Hoy quiero hacer una misa perfecta y no es cosa menor esa así que quisiera empezar cuanto antes.
Yo en general soy idiota y pago esa idiotez con mis amigos o con otras víboras cercanas como mi familia. Toda esta incompetencia vital se manifiesta como hipocondría y miedo. No miedo estilo cruzarse a 4 tíos rapados en una callejuela cercana al estadio en día de fútbol. Miedo estilo creo que mi bienestar ha rota una especie de fuerza cósmica y sin duda seré castigado. A veces que las cosas te vayan bien es lo peor que podría pasarte, sobre todo cuando no has pedido nunca destacar en nada. Yo solo quiero que el mundo me deje tranquilo, no llamar la atención, no vaya a ser que alguien me pida explicaciones por cualquier cosa y yo no sepa darlas.

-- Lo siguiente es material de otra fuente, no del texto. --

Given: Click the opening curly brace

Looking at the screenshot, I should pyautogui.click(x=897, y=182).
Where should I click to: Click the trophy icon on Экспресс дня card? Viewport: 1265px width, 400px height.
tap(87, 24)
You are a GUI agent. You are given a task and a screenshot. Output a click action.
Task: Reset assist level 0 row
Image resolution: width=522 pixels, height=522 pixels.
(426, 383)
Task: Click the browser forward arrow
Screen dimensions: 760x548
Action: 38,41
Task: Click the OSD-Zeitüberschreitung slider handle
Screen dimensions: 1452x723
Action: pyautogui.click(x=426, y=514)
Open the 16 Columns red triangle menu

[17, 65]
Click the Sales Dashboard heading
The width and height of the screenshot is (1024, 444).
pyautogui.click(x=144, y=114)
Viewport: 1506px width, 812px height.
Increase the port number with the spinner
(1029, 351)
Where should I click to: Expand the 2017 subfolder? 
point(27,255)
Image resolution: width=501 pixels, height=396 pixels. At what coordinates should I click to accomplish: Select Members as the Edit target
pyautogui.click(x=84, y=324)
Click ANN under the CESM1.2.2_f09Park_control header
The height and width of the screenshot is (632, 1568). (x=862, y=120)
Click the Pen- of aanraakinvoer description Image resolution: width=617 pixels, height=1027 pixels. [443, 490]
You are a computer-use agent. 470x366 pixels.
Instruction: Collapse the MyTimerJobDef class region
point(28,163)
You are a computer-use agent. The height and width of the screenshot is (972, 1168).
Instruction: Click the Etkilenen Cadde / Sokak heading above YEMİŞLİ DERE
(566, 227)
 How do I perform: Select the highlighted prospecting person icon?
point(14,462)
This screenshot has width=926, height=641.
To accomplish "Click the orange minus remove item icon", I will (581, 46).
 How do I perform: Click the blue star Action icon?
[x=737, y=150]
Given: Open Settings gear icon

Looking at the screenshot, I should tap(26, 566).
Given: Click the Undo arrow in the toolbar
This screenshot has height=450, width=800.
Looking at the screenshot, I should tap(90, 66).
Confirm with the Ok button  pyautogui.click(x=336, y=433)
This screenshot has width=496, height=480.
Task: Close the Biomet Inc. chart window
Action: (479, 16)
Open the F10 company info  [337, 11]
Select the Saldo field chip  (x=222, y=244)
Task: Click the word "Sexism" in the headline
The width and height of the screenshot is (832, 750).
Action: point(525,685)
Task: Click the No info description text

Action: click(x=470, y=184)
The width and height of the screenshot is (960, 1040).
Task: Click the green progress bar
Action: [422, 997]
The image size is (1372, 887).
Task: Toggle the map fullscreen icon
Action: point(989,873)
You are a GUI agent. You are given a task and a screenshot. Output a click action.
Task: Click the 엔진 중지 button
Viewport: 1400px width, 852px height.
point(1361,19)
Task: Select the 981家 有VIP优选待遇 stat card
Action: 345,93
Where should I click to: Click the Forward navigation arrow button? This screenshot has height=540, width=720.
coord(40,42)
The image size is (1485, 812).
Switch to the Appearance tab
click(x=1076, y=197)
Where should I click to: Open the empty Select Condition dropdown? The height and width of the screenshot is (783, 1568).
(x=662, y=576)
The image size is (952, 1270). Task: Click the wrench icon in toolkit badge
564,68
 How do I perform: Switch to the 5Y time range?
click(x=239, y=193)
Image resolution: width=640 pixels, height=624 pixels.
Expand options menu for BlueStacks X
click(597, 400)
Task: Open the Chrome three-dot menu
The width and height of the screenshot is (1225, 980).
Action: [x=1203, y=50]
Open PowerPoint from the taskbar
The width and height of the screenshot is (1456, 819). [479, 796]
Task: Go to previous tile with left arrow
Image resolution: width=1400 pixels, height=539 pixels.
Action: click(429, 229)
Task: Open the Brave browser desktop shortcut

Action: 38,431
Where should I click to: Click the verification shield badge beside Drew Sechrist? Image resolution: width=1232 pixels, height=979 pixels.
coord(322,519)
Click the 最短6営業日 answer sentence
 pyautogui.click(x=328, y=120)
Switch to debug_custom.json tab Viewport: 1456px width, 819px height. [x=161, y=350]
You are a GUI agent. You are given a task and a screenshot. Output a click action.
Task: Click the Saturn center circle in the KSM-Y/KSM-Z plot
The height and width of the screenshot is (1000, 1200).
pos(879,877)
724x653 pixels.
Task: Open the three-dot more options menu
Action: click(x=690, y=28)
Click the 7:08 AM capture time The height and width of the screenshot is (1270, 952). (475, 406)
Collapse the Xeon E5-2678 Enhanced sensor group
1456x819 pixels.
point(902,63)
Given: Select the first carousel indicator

La cosa de la hipocondría no es algo que me pase siempre. Es más una cosa puntual, un detalle de esta rica personalidad mía. Y sobre ella va esta carta.
La mayoría de gente que me lee aquí viene directamente de mi Instagram, pero para los que no lo conozcan, explicar que llevo años subiendo contenido hablando de filosofía y sociología y cosas varias. Esa cuenta de Instagram fue un proyecto personal y también (posteriormente) una forma de conseguir de vez en cuando algún trabajo escribiendo artículos o en mi sector (que es el de la publicidad).
El resumen es que es algo importante para mí, así que tomándome todas las molestias blindé esa cuenta con una contraseña apuntada en no sé dónde y con un mail al que tampoco sabía cómo entrar. Una cosa infalible. Un día, sin querer, salí de Instagram y luego no pude volver a entrar. Imagínate. Simplemente me volví loco.
En mi casa no estaba la libreta. Tuve que ir corriendo a casa de mis padres y rebuscar en todo lo que tenía mientras mi madre me preguntaba ¿pero qué pasa, qué pasa? Y yo trataba de explicarte a duras penas qué era eso de Instagram. Por fin la encontré. La contraseña estaba escrita en la última página, la cosa es que había arrancado parte de esa página, así que no estaba entera. Pensé que estaba todo perdido, que se había acabado.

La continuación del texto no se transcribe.